§ **REQUIREMENT**
Rewrite the entries below, swapping every "Re:" for "Reply:" and leaving everything else as it is.

§ **INPUT ROWS**
========================

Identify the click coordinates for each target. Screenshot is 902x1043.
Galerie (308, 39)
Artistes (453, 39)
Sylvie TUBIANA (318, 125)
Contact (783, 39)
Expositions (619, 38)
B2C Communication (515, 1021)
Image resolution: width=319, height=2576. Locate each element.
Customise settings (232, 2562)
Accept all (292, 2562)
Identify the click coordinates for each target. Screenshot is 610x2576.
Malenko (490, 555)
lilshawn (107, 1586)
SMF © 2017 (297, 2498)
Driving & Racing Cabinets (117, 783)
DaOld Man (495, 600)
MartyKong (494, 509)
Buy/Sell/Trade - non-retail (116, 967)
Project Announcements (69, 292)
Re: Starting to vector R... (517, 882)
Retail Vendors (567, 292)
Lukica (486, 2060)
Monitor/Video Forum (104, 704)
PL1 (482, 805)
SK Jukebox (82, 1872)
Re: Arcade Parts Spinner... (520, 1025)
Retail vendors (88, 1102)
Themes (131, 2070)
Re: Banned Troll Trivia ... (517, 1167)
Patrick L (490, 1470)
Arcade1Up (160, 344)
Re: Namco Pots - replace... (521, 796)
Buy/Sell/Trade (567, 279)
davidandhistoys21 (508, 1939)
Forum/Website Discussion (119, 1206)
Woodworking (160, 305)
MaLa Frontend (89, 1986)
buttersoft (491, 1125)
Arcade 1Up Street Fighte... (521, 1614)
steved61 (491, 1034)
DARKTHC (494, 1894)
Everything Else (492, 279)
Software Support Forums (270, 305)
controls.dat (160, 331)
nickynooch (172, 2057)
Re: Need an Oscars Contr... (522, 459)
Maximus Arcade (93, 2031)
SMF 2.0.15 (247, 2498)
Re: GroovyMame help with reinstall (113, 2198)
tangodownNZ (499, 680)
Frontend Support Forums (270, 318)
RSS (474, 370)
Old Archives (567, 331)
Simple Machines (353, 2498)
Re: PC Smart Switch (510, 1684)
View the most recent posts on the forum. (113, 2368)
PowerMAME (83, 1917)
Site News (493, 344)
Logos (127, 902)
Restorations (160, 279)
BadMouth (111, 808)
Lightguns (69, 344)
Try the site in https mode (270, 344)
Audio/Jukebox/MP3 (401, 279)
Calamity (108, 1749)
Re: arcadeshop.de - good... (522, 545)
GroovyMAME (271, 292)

========================

§ **WRITTEN REPLY**
Identify the click coordinates for each target. Screenshot is 902x1043.
Galerie (308, 39)
Artistes (453, 39)
Sylvie TUBIANA (318, 125)
Contact (783, 39)
Expositions (619, 38)
B2C Communication (515, 1021)
Image resolution: width=319, height=2576. Locate each element.
Customise settings (232, 2562)
Accept all (292, 2562)
Identify the click coordinates for each target. Screenshot is 610x2576.
Malenko (490, 555)
lilshawn (107, 1586)
SMF © 2017 (297, 2498)
Driving & Racing Cabinets (117, 783)
DaOld Man (495, 600)
MartyKong (494, 509)
Buy/Sell/Trade - non-retail (116, 967)
Project Announcements (69, 292)
Reply: Starting to vector R... (517, 882)
Retail Vendors (567, 292)
Lukica (486, 2060)
Monitor/Video Forum (104, 704)
PL1 (482, 805)
SK Jukebox (82, 1872)
Reply: Arcade Parts Spinner... (520, 1025)
Retail vendors (88, 1102)
Themes (131, 2070)
Reply: Banned Troll Trivia ... (517, 1167)
Patrick L (490, 1470)
Arcade1Up (160, 344)
Reply: Namco Pots - replace... (521, 796)
Buy/Sell/Trade (567, 279)
davidandhistoys21 (508, 1939)
Forum/Website Discussion (119, 1206)
Woodworking (160, 305)
MaLa Frontend (89, 1986)
buttersoft (491, 1125)
Arcade 1Up Street Fighte... (521, 1614)
steved61 (491, 1034)
DARKTHC (494, 1894)
Everything Else (492, 279)
Software Support Forums (270, 305)
controls.dat (160, 331)
nickynooch (172, 2057)
Reply: Need an Oscars Contr... (522, 459)
Maximus Arcade (93, 2031)
SMF 2.0.15 (247, 2498)
Reply: GroovyMame help with reinstall (113, 2198)
tangodownNZ (499, 680)
Frontend Support Forums (270, 318)
RSS (474, 370)
Old Archives (567, 331)
Simple Machines (353, 2498)
Reply: PC Smart Switch (510, 1684)
View the most recent posts on the forum. (113, 2368)
PowerMAME (83, 1917)
Site News (493, 344)
Logos (127, 902)
Restorations (160, 279)
BadMouth (111, 808)
Lightguns (69, 344)
Try the site in https mode (270, 344)
Audio/Jukebox/MP3 (401, 279)
Calamity (108, 1749)
Reply: arcadeshop.de - good... (522, 545)
GroovyMAME (271, 292)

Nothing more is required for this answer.